Он ещё не понял, что такое «буду», но решительно встал и пошел домой. По пути он отметил, что не подошёл к плачущему пятилетнему мальчику, одиноко стоящему на тротуаре. «Мать бизнесменша, поди, в погоне за прибылью и про ребёнка забыла». Он грубо осадил паренька, спросившего его, как пройти на улицу Тургенева. «Ничего. Денег на приезд в наш город хватило. Хватит и на такси». А потом он увидел, как у женщины, идущей к нему напротив какой-то шкет вырвал сумочку и побежал в его сторону. Сергеич даже не дёрнулся. А мог бы и подножку, хотя бы, подставить. «Подумаешь, выручку спёрли. Ничего. Цены в своей фирме поднимет. Компенсирует».
Домой он пришёл разбитым. Ком в горле не исчезал. Он взял остатки молока, вышел на балкон и вылил его на припаркованный внизу «Мерседес». Но и это не улучшило его настроение.
Он вышел в подъезд и позвонил в квартиру напротив. Дверь открыла дородная не по годам женщина.
- Маш, я к Виктору. Лиза, уезжая, попросила передвинуть шкаф, а один я не справлюсь.
Маша крикнула куда-то в глубину квартиры:
- Вить, иди, помоги Сергеичу- и пошла на кухню.
В квартире Сергеича Виктор прошёл в зал и по-хозяйски уселся в кресло.
- Ну, Лёш, разливай. Я по роже твоей сразу понял, есть повод.
С Виктором они проработали на одном заводе не один десяток лет и успели оба выйти на пенсию до его закрытия. Но боль за смерть своего предприятия сближала их больше, чем общие болячки.
- У меня коньяк есть. Дагестанский. Иди на кухню нарежь колбасы, а я в заначку залезу.

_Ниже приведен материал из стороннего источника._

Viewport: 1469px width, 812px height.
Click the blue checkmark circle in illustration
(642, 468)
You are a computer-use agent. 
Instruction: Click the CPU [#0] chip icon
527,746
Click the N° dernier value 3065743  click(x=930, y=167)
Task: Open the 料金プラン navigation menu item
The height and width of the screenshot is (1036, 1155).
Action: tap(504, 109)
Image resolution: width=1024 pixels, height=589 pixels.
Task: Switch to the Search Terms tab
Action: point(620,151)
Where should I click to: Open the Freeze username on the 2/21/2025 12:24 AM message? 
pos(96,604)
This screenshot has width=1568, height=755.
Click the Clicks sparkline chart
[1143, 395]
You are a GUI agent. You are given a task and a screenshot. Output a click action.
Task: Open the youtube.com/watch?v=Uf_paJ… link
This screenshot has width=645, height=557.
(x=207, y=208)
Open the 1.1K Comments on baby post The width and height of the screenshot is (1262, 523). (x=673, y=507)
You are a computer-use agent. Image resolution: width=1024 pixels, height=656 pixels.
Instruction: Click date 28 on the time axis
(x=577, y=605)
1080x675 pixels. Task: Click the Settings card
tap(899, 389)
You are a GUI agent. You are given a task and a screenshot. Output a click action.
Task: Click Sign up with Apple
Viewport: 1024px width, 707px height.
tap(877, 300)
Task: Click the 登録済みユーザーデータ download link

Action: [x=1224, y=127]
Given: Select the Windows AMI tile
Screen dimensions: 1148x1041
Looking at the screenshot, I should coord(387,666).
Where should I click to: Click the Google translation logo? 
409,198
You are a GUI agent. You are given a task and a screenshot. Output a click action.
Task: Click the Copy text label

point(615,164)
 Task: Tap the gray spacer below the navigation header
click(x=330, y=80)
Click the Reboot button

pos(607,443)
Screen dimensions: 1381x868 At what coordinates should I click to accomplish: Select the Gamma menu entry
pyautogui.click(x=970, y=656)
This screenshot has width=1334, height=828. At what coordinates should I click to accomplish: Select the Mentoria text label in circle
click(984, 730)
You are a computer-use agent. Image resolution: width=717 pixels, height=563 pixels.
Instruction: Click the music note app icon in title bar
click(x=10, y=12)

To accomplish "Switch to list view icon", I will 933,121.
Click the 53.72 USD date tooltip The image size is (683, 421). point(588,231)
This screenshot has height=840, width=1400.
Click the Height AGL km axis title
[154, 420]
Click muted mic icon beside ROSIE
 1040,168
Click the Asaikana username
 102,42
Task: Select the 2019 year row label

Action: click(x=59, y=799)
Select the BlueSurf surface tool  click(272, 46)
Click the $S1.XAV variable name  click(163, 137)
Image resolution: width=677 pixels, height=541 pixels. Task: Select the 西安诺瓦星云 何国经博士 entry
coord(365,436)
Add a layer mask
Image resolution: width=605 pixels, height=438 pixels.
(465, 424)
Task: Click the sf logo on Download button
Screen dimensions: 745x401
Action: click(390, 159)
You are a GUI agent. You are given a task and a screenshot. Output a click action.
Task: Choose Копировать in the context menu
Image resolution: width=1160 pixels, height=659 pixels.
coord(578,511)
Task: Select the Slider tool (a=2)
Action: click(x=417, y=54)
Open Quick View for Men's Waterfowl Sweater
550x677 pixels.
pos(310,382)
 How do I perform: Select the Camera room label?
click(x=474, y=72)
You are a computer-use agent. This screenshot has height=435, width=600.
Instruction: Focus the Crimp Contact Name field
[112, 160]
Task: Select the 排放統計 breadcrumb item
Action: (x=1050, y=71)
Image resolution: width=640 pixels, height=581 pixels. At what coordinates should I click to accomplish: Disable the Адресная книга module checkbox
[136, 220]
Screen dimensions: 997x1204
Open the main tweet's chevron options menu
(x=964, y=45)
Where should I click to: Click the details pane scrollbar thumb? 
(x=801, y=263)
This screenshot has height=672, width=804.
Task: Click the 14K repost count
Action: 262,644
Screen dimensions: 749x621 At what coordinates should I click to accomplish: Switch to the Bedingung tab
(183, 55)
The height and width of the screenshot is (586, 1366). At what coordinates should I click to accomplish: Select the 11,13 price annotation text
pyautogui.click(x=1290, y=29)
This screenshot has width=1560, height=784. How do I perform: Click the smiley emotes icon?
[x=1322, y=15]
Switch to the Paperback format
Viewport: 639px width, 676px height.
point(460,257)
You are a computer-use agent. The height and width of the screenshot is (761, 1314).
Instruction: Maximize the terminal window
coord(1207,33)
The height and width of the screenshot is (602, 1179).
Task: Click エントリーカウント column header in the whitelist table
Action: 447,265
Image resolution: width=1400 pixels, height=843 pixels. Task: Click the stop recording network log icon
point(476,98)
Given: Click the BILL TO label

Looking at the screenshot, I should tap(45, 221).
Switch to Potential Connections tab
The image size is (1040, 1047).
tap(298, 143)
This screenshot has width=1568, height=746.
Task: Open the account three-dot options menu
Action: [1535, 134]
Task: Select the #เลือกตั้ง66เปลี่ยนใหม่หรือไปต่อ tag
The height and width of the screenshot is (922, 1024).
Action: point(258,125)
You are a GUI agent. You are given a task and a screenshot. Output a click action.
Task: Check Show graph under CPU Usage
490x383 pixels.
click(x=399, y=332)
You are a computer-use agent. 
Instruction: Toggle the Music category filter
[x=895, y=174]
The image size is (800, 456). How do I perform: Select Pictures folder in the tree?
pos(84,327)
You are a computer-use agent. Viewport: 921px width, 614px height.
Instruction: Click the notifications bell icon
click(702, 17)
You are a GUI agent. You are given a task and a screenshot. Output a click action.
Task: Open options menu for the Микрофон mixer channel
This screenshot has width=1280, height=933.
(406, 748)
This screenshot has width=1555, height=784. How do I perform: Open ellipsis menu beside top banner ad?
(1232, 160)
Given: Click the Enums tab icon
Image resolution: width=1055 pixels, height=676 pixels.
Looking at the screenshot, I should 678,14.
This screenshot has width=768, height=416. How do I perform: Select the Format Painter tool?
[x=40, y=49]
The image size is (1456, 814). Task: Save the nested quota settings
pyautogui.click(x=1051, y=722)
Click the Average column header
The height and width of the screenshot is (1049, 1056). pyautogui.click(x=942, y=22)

После первой рюмки комок в горле стал таять.
- Ну, давай жалься, что там у тебя случилось? Хотя, подожди. Сначала я свою хохму расскажу. А то забуду.
Виктор отложил надкусанный кусок колбасы и удобней уселся в кресле.
- Пошёл, значит, я сегодня в собес. Иду это я переулком и тут, возле нового дома, ты знаешь, стоит старуха у открытого канализационного колодца и всех прохожих предупреждает, чтобы обходили эту дыру. Рядом крышка лежит. Ну, я прошёл. Через полтора часа иду назад, а старушка так и стоит. Я подхожу к ней и спрашиваю «Давно стоите, мадам?» А она мне «С утра. Крышка тяжёлая. Сама я её на место не положу, а люди могут упасть. Здесь низинка и темно». Я  спрашиваю «Оно тебе надо, бабка?» А она взглянула на меня удивлённо. Столько в это взгляде было досады за моё непонимание, за мой вопрос. «Как же! Я же советский человек!» Мне, тут стало как-то даже не ловко. Я взялся за крышку, тяжёлая, зараза и с трёх попыток установил её на место.Иди, говорю, бабка домой. Да не споткнись где. А у самого теплая волна, как, вон, от твоего коньяка по душе прокатилась.
Вот так-то друг. Все мы советские люди! Ну, наливай, давай.
Сергеичу, вдруг расхотелось рассказывать о своём, да и ком этот куда-то исчез. Они допили бутылку коньяка, потом слушали на пластинках Ободзинского и Мулермана. Разошлись они лишь тогда, когда во входную дверь забарабанила Маша. Сергеич глянул в окно. Как убавился день! Вместо красивого заката в окне тускло светили неоновые огни рекламы. А дагестанский коньяк складывал из этих огоньков картины счастья.